DSE Graph Partitioning Part 2: Taming Your Supernodes

In the previous blog post, Custom Vertex Ids, I discussed graph partitioning, and focused specifically on how vertices can be distributed around your DSE Graph cluster to minimize the number of internode vertex connections such as edge cuts, thereby reducing query latency. As we saw, in many cases it is difficult to come up with an optimal partitioning scheme, but DSE Graph’s custom vertex ids can be used when there are prominent partitions within your graph. In addition to allowing the developer to control vertex locality, DSE Graph gives the graph developer another tool to handle a common graph gotcha: the dreaded supernode.  

A supernode is a vertex with a large number of edges. In graph theory, these high-degree vertices are known as hubs. Looking at Twitter’s social graph, we can easily find a real-world supernode example, Justin Bieber.  At a whopping 90 million followers, the Biebs easily qualifies for supernode status with his single Bieber vertex having 90 million inbound “follows” edges from his army of Beliebers.

Graph database providers have come up with a number of different in-memory and on-disk representations of property graphs, and these representations and their corresponding indexing structures will determine (along with your hardware, of course) what vertex degrees are reasonable and where you may start running into performance and operational issues. There is no single number where a vertex will suddenly hit supernode status on a vertex, but it would be reasonable to say that my Twitter handle is NOT a supernode, and Mr. Bieber’s is.  

Recall from the previous partitioning blog post that DSE Graph data is stored in Apache Cassandra. There are vertex and edge tables and indexing structures. Edges are duplicated automatically, stored with their inbound and outbound vertices. This denormalization supports speedy traversals of relationships from either direction. The edge tables are partitioned by the inbound or outbound vertex id (depending on direction), so one practical limit you can run into is the maximum number of rows (edges) that can performantly live in a single Cassandra partition. If your partitions get too wide, say in the 10,000s to 100,000s of edges, you may run into operational issues associated with large partitions. These can include poor query performance and possibly failed compactions and repairs. Supernodes can also lead to hotspots when traversals that frequently navigate from the supernode side will unevenly tax the DSE nodes that hold the supernode data.
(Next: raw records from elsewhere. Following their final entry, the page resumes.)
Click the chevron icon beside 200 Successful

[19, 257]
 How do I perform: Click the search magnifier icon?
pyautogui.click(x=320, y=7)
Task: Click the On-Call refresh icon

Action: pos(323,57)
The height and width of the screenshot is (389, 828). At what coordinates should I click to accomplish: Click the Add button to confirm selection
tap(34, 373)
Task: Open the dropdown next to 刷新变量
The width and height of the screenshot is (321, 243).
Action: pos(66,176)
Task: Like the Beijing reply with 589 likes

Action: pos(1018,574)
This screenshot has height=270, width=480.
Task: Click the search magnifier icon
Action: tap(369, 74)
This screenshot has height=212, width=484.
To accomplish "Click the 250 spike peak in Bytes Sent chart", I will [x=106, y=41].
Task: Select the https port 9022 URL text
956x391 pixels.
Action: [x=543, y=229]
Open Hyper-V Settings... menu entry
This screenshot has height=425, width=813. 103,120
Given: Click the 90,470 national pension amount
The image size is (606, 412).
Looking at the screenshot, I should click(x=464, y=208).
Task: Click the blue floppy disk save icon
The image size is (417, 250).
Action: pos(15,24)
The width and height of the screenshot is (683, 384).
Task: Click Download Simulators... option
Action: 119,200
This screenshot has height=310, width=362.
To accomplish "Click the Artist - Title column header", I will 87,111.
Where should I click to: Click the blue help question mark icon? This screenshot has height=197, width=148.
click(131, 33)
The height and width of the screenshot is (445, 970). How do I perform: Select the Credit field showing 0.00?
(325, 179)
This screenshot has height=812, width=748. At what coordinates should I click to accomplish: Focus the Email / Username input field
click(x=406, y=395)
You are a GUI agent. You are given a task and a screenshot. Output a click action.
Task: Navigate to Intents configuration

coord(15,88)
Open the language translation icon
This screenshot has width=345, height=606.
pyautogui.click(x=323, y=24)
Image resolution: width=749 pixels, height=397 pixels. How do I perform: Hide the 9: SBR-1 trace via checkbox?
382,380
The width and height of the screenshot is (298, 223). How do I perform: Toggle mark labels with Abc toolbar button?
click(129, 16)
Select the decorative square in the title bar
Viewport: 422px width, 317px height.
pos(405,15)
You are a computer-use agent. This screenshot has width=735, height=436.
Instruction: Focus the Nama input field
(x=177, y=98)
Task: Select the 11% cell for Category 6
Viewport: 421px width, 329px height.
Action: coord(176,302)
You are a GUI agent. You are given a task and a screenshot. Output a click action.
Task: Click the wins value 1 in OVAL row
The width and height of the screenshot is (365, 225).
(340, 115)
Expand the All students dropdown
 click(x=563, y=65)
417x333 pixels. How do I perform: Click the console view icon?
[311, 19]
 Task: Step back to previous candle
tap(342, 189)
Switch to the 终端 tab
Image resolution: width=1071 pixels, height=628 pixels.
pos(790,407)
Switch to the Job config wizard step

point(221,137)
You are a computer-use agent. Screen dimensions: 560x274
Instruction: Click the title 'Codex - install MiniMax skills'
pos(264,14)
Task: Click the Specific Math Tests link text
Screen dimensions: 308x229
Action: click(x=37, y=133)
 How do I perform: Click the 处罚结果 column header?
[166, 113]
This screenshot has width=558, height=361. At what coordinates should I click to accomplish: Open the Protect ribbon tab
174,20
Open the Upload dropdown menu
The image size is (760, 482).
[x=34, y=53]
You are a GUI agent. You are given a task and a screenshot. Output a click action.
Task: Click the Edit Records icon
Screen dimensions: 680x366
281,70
One of the best ways to deal with supernodes is to avoid them in the first place. Think of a use case where we are storing users and their locations. The user, Susan, lives in the United States along with another 10 million users. It’s tempting to make the United States its own vertex. Years of third normal form can’t be wrong, right!? Your queries will perform fine if you traverse from the user side of the relationship here; Susan’s vertex will only have one outbound edge associated with it. The problem occurs if you try to do anything from the direction of the United States vertex. From this direction, we’re confronted with 10 million edges. Vertex-centric index (VCI) or not, we’ll still end up with an enormous Cassandra partition. Figure 1 illustrates this scenario on a 3-node cluster with a replication factor of 1. Note that the United States vertex and all of its inbound edges are located on node 2.

pvt_blog_1

Figure 1: Inbound edge storage locations

In a case like this, you’re better off making the user’s country a property on the user vertex. OLTP queries requiring user filtering by country can happen just as well with a user vertex country property. Any query you do from the United States side will most likely need to be a non-real-time, analytics query (e.g., get me a count of all users by country across my whole graph). Running that query on any non-trivially sized graph will be untenable in OLTP mode and will instead require DSE Graph Analytics.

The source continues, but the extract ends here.